Kepala Disporapar Samarinda, Muslimin, di Samarinda, Rabu, mengungkapkan bahwa pihaknya telah berkoordinasi langsung dengan Sekjen PSSI, Yunus Nusi.
Menurutnya, peluang Samarinda menjadi lokasi turnamen sepak bola kelompok umur Asia Tenggara ini sangat terbuka lebar, meski ada sejumlah parameter yang wajib dipenuhi.
"Beberapa waktu lalu saya sudah berbicara dengan Sekjen PSSI. Tentu ada beberapa catatan penilaian yang harus kita penuhi untuk resmi ditunjuk sebagai tuan rumah," ujar Muslimin.
Ia mengungkapkan, keseriusan PSSI untuk melaksanakan turnamen tersebut di Samarinda, dibuktikan dengan kunjungan tim verifikasi ke lapangan guna meninjau kelayakan fasilitas olahraga di "Kota Tepian".
Stadion Segiri yang berlokasi strategis di pusat kota menjadi opsi utama, sementara Stadion Utama Kaltim di Palaran disiapkan sebagai alternatif pendukung.

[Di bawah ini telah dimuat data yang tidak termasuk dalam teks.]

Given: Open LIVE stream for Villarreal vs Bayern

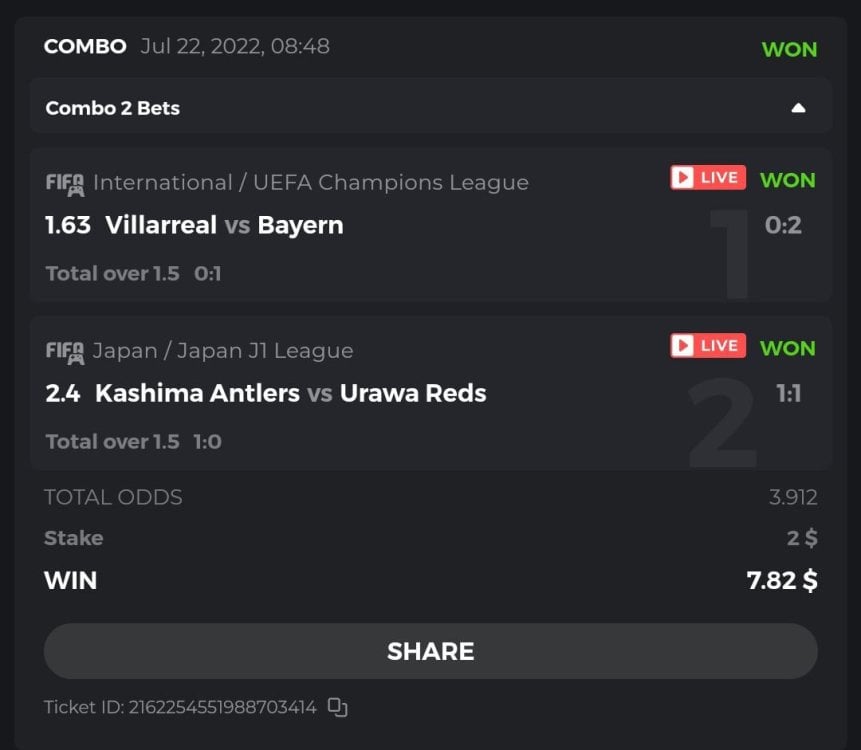Looking at the screenshot, I should pos(707,178).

“Tim PSSI sudah datang melihat kesiapan kita secara langsung. Namun, hasil survei masih kita tunggu, apakah sudah layak atau perlu evaluasi,” tambahnya.

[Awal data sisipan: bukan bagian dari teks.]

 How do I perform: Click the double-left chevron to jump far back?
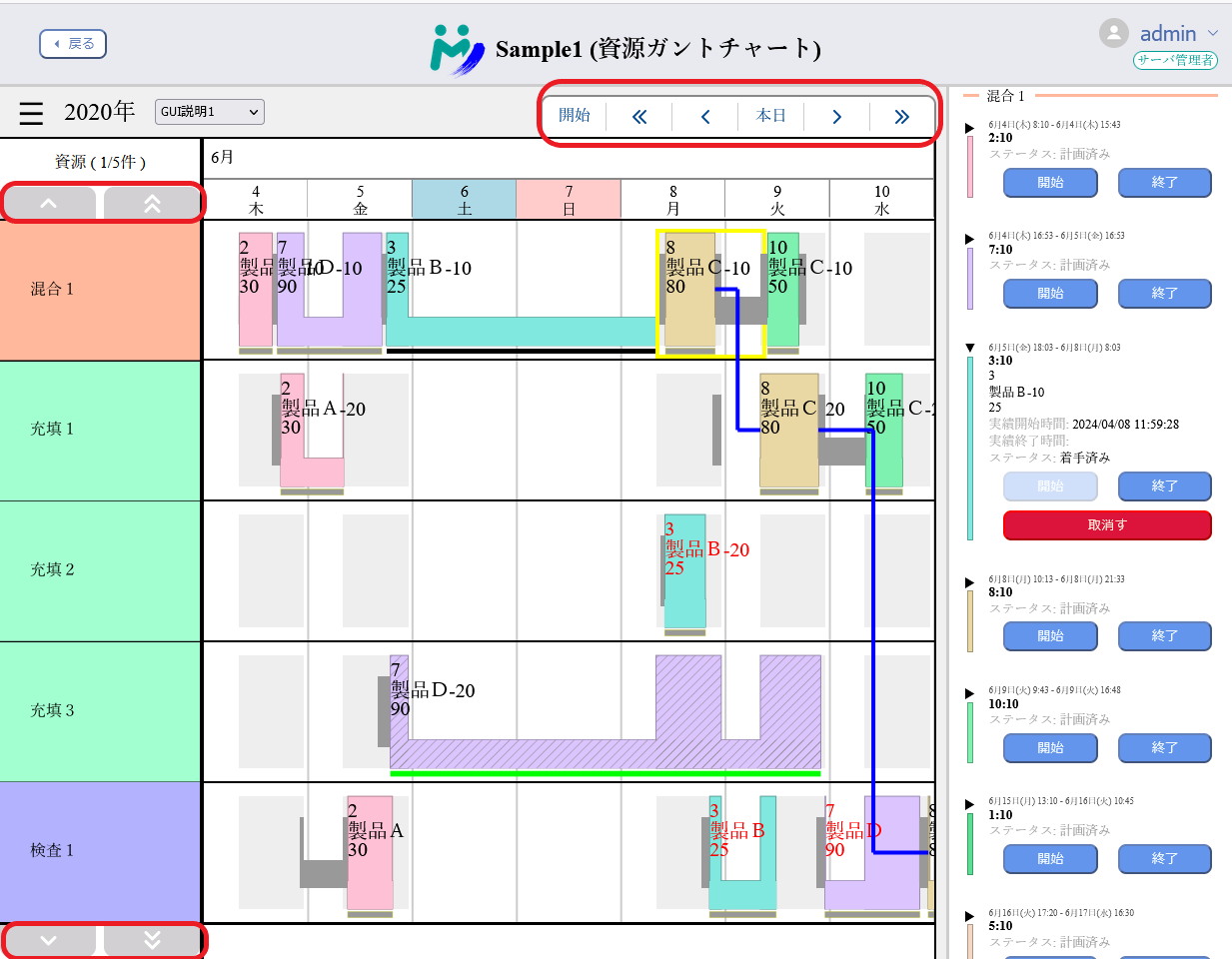(638, 116)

Baca juga: Indonesia lolos ke babak final ASEAN Boys' U-16 Futsal Championship 2025 di Thailand
Baca juga: Timnas putri Indonesia kalah telak 0-7 dari Thailand
Muslimin menegaskan Pemkot Samarinda pada prinsipnya sangat siap mengemban tanggung jawab internasional ini. Namun, koordinasi lebih lanjut antara PSSI, Wali Kota, dan tim teknis di lapangan masih terus dimatangkan.
Selain Samarinda, Kota Balikpapan dengan Stadion Batakan juga masuk dalam radar PSSI sebagai lokasi pendamping.
Musmilin menegaskan, hadirnya turnamen ini diyakini tidak hanya membangkitkan gairah sepak bola lokal, tetapi juga menjadi motor penggerak sektor pariwisata di daerah.